### 数据集里列出的条目

──────────

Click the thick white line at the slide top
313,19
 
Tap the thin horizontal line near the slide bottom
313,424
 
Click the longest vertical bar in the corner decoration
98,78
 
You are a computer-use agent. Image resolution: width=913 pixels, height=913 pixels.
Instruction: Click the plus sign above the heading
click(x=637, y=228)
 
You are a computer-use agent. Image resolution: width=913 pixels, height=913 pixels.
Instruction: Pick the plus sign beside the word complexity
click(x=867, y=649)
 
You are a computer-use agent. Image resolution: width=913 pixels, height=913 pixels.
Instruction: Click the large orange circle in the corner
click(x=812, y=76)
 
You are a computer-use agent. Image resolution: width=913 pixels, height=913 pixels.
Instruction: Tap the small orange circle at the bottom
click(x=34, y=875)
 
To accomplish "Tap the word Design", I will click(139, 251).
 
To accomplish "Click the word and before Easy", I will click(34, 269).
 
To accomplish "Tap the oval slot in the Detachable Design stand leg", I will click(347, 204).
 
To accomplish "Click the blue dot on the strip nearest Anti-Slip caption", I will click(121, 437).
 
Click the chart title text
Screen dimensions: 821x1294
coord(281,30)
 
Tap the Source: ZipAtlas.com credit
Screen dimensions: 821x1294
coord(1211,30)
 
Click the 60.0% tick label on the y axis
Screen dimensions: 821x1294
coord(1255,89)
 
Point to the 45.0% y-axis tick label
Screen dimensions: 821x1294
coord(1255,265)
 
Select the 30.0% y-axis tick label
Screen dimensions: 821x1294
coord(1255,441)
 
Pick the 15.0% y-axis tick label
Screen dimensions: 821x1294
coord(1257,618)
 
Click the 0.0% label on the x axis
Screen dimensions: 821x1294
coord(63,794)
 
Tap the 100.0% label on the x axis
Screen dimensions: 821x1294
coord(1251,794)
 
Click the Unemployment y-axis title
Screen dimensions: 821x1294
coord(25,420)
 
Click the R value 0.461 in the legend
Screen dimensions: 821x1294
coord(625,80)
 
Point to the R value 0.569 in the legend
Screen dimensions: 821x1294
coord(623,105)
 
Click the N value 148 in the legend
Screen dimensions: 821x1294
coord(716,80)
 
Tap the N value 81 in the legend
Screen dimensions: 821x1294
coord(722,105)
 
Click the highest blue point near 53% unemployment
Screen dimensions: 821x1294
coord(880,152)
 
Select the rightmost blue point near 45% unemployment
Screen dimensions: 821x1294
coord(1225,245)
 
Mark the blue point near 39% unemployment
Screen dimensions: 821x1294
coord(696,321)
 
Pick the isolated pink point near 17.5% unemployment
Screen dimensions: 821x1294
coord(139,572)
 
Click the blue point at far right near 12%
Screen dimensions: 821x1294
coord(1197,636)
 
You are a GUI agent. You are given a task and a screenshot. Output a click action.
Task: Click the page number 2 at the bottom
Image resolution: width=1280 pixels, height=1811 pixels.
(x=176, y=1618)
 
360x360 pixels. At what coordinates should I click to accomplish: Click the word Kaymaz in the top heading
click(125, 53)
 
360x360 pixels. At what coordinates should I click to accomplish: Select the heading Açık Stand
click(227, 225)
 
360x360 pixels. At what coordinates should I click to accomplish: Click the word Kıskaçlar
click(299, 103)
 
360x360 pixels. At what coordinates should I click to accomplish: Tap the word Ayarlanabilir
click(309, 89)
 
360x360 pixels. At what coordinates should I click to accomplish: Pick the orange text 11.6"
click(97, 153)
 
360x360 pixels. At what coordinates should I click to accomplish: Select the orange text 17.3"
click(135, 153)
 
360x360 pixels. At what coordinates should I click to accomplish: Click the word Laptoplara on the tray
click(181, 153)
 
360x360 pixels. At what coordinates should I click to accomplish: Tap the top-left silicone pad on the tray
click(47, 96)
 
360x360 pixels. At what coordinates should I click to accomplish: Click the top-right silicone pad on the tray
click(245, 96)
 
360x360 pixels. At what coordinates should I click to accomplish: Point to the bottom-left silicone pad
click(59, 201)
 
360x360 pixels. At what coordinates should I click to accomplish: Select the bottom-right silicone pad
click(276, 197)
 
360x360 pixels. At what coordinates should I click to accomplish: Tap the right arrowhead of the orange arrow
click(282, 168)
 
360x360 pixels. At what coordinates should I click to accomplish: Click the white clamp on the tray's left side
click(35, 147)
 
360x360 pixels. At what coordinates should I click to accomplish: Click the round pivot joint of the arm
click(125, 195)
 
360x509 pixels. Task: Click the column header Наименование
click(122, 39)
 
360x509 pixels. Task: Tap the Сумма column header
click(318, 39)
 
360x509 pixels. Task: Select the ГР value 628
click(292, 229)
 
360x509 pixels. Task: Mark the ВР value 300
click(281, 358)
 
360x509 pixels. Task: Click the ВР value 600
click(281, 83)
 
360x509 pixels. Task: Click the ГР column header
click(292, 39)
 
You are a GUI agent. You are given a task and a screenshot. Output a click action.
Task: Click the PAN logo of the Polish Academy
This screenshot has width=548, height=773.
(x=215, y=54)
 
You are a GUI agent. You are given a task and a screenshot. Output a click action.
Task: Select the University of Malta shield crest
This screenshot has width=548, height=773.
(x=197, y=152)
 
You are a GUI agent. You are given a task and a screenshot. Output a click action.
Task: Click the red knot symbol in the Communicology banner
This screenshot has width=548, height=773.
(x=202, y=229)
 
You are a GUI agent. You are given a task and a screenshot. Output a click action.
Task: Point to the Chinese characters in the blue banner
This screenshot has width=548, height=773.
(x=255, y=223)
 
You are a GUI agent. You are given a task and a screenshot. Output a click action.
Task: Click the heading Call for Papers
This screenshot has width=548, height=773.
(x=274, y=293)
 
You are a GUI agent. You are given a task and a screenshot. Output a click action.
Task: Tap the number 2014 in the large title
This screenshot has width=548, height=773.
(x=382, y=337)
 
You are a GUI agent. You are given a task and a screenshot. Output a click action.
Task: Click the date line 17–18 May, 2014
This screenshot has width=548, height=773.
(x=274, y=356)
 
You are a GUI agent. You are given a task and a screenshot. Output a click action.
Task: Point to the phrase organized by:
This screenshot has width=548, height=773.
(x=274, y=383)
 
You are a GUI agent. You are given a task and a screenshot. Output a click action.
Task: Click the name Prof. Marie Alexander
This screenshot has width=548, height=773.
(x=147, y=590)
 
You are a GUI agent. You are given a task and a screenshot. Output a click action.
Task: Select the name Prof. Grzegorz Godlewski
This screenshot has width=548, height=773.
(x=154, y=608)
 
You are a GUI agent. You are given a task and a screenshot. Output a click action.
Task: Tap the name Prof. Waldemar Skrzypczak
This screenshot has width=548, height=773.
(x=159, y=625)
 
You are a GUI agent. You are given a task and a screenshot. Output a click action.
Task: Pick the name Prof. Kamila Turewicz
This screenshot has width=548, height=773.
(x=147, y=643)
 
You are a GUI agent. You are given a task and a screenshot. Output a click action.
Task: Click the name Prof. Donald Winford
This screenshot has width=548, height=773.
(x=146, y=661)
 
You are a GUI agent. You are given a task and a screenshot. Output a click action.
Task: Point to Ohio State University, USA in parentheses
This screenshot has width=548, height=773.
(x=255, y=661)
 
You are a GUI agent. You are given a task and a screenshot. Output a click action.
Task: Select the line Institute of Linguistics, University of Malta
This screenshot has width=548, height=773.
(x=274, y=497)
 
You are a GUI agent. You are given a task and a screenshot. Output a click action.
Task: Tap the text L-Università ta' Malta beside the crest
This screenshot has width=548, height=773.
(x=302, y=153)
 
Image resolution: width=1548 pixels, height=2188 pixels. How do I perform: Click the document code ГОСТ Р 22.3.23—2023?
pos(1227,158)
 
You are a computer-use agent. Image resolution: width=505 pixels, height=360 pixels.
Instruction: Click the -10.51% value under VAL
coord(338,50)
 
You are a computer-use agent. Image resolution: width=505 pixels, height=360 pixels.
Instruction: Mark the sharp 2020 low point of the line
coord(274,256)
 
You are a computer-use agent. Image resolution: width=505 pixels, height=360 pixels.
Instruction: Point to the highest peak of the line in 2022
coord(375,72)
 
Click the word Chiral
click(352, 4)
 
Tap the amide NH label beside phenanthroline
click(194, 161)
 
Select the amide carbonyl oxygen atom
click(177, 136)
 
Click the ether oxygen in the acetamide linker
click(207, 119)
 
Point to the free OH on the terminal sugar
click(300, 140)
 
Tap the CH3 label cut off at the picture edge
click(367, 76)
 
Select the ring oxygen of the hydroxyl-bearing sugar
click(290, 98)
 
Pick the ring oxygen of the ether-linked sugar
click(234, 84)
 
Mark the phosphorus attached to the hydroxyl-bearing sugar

──────────

### 任务详情
请把从含有“Point to the 45.0% y-axis tick label”的那一行到含有“click(181, 153)”的那一行（两头都算）重新写一遍，只写这些行。请求文字照抄不动，只缩放答案里的坐标：每个数乘以1.1，四舍五入成整数，正好是.5的往上进。

### 解答
Point to the 45.0% y-axis tick label
Screen dimensions: 821x1294
coord(1381,292)
 
Select the 30.0% y-axis tick label
Screen dimensions: 821x1294
coord(1381,485)
 
Pick the 15.0% y-axis tick label
Screen dimensions: 821x1294
coord(1383,680)
 
Click the 0.0% label on the x axis
Screen dimensions: 821x1294
coord(69,873)
 
Tap the 100.0% label on the x axis
Screen dimensions: 821x1294
coord(1376,873)
 
Click the Unemployment y-axis title
Screen dimensions: 821x1294
coord(28,462)
 
Click the R value 0.461 in the legend
Screen dimensions: 821x1294
coord(688,88)
 
Point to the R value 0.569 in the legend
Screen dimensions: 821x1294
coord(685,116)
 
Click the N value 148 in the legend
Screen dimensions: 821x1294
coord(788,88)
 
Tap the N value 81 in the legend
Screen dimensions: 821x1294
coord(794,116)
 
Click the highest blue point near 53% unemployment
Screen dimensions: 821x1294
coord(968,167)
 
Select the rightmost blue point near 45% unemployment
Screen dimensions: 821x1294
coord(1348,270)
 
Mark the blue point near 39% unemployment
Screen dimensions: 821x1294
coord(766,353)
 
Pick the isolated pink point near 17.5% unemployment
Screen dimensions: 821x1294
coord(153,629)
 
Click the blue point at far right near 12%
Screen dimensions: 821x1294
coord(1317,700)
 
You are a GUI agent. You are given a task and a screenshot. Output a click action.
Task: Click the page number 2 at the bottom
Image resolution: width=1280 pixels, height=1811 pixels.
(x=194, y=1780)
 
360x360 pixels. At what coordinates should I click to accomplish: Click the word Kaymaz in the top heading
click(138, 58)
 
360x360 pixels. At what coordinates should I click to accomplish: Select the heading Açık Stand
click(250, 248)
 
360x360 pixels. At what coordinates should I click to accomplish: Click the word Kıskaçlar
click(329, 113)
 
360x360 pixels. At what coordinates should I click to accomplish: Tap the word Ayarlanabilir
click(340, 98)
 
360x360 pixels. At what coordinates should I click to accomplish: Pick the orange text 11.6"
click(107, 168)
 
360x360 pixels. At what coordinates should I click to accomplish: Select the orange text 17.3"
click(149, 168)
 
360x360 pixels. At what coordinates should I click to accomplish: Click the word Laptoplara on the tray
click(199, 168)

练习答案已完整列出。